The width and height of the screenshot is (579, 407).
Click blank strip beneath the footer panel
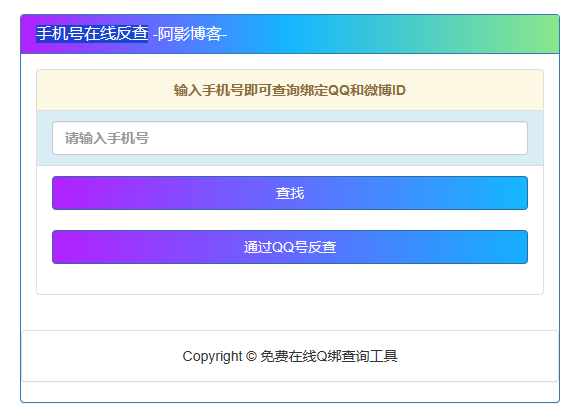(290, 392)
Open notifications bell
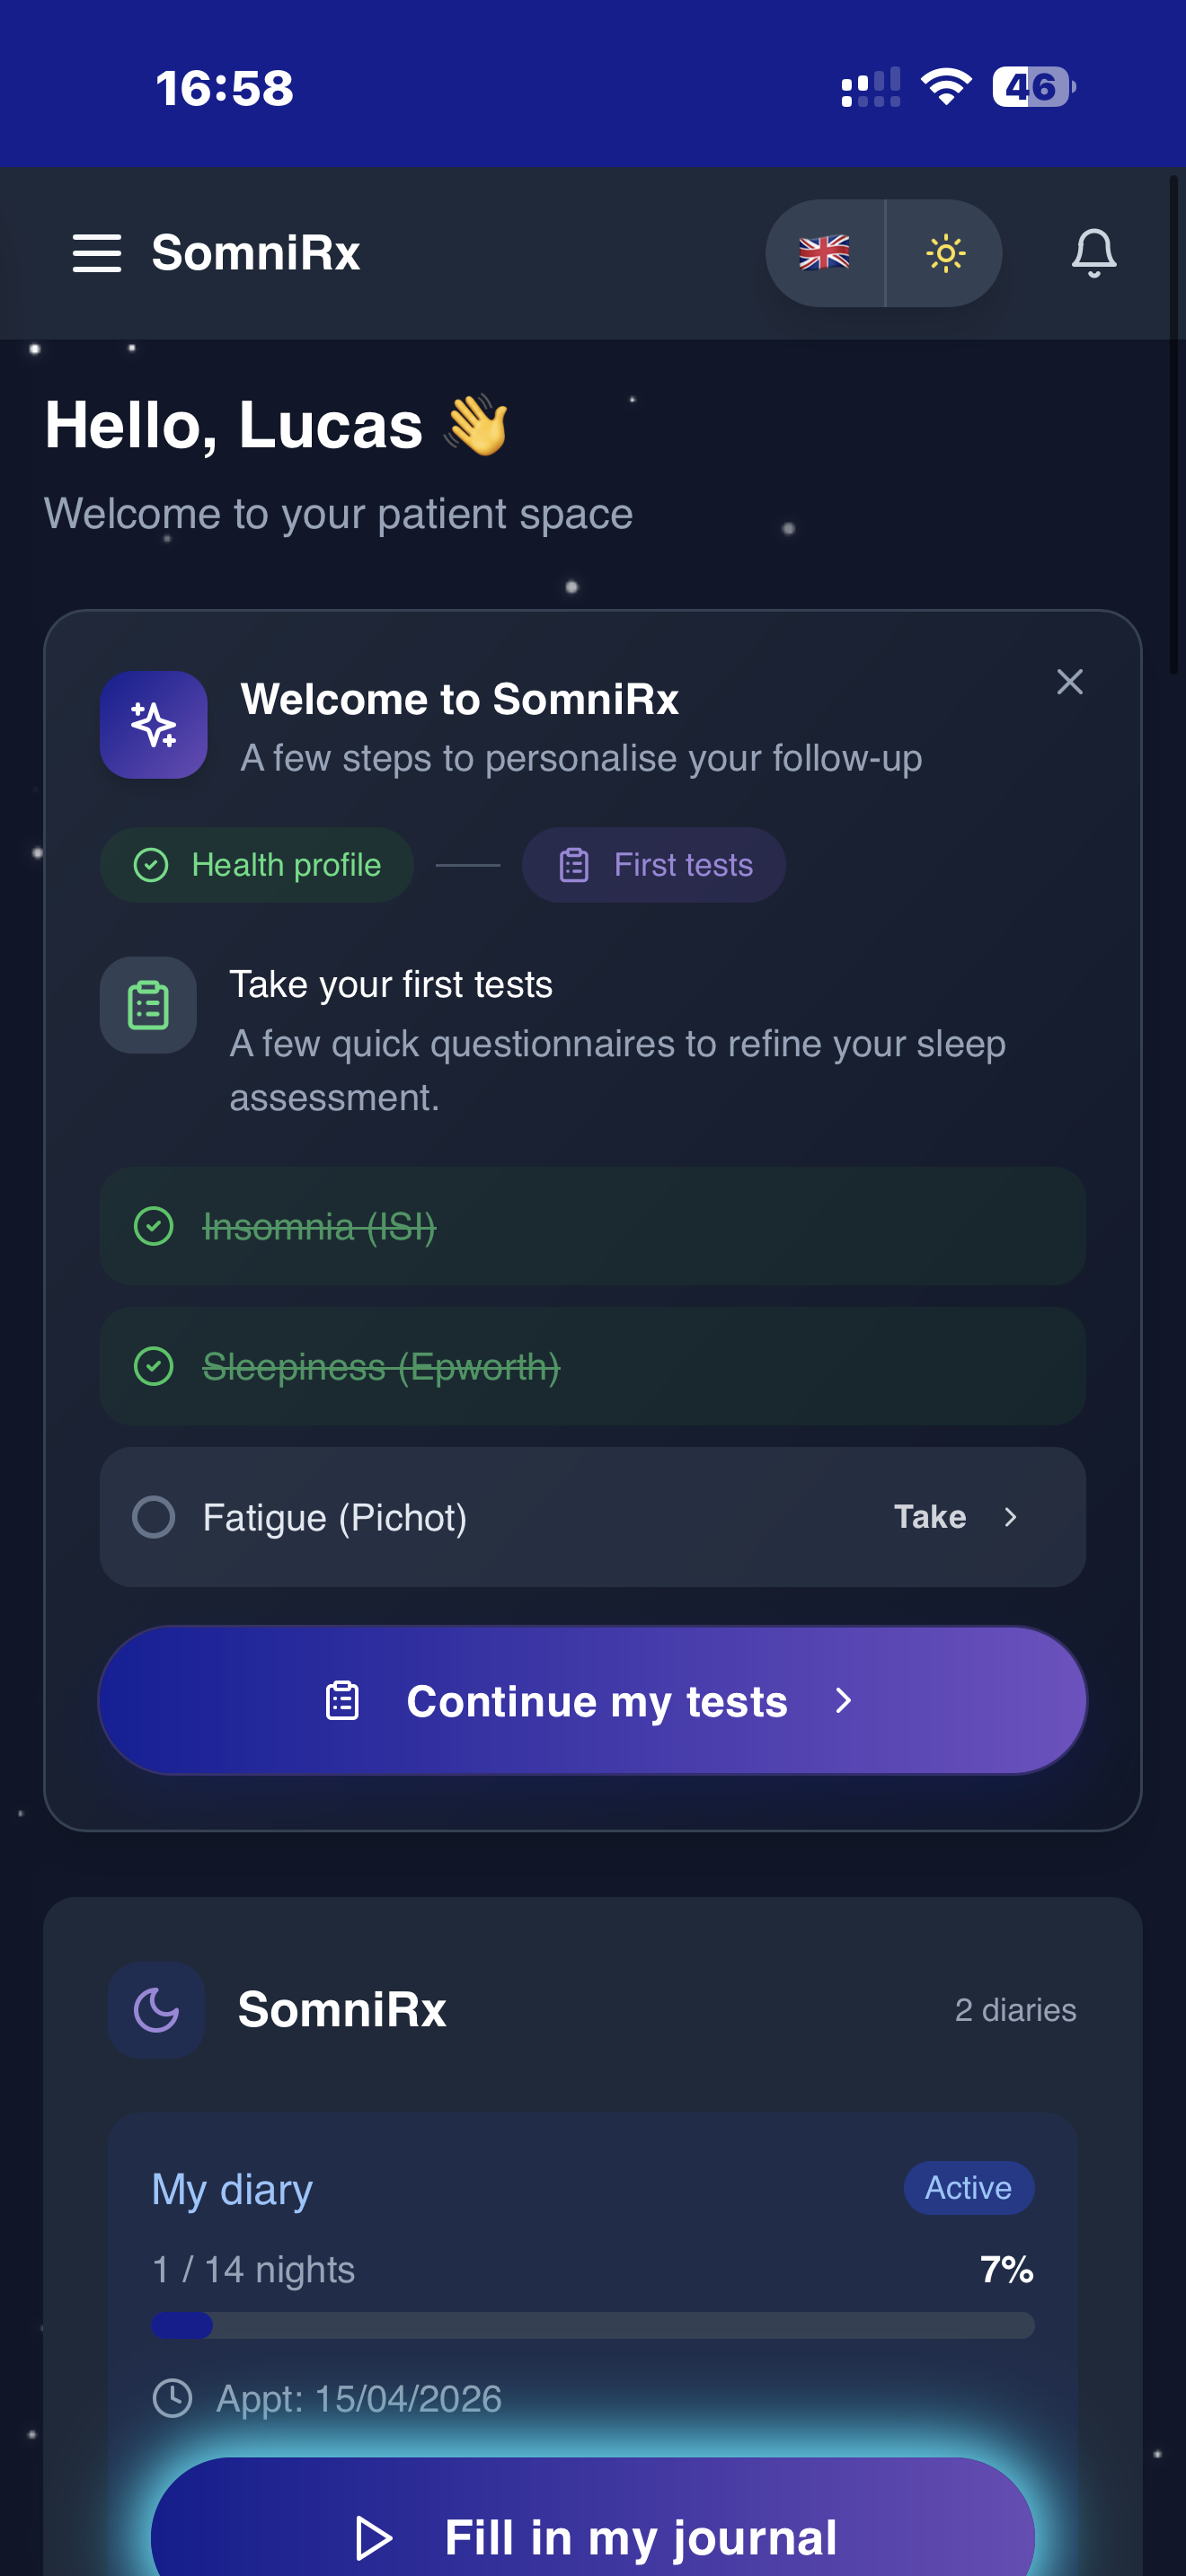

⁂

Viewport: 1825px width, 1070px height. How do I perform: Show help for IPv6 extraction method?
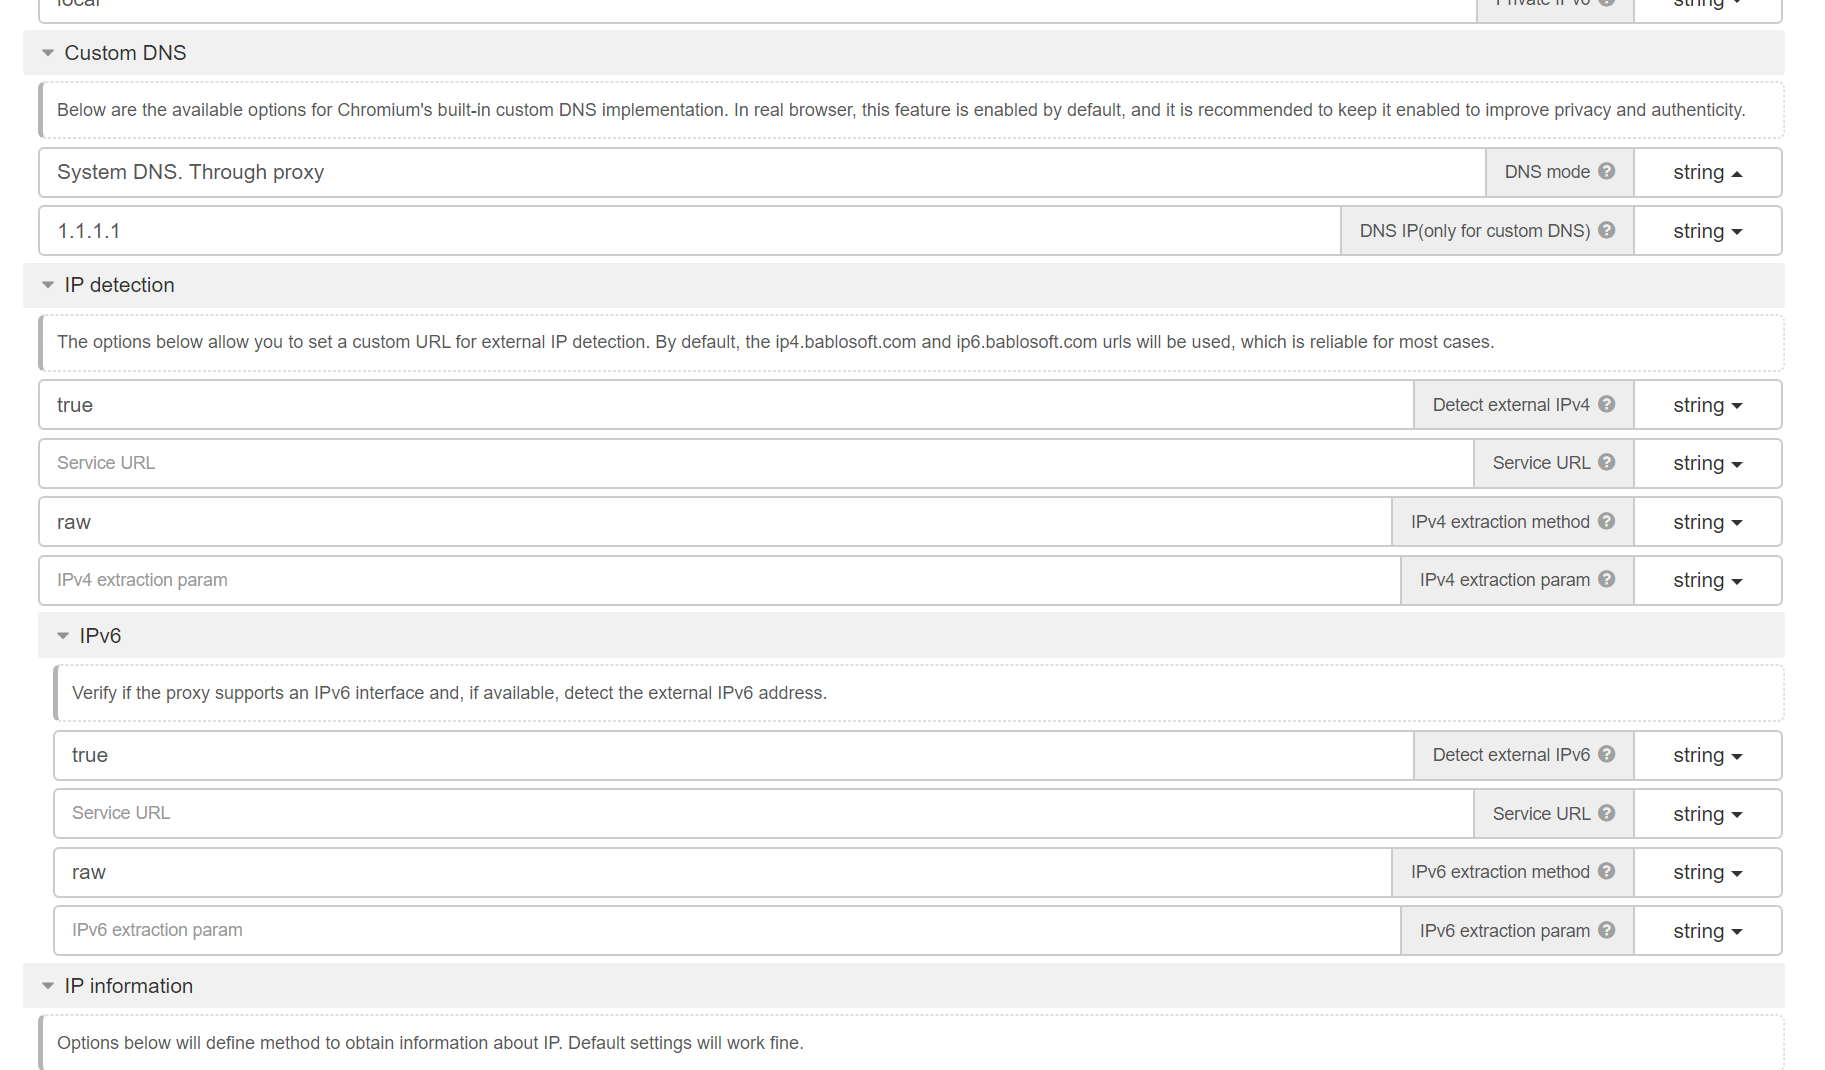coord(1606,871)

⁂

• Written problem: Could you turn the data, starting with the line containing "The width and" and going on through the line containing "Open notifications bell", into a numbered list with blank lines dropped and the pictures left out?

• Written reply:
1. The width and height of the screenshot is (579, 407).
2. Click blank strip beneath the footer panel
3. (290, 392)
4. Open notifications bell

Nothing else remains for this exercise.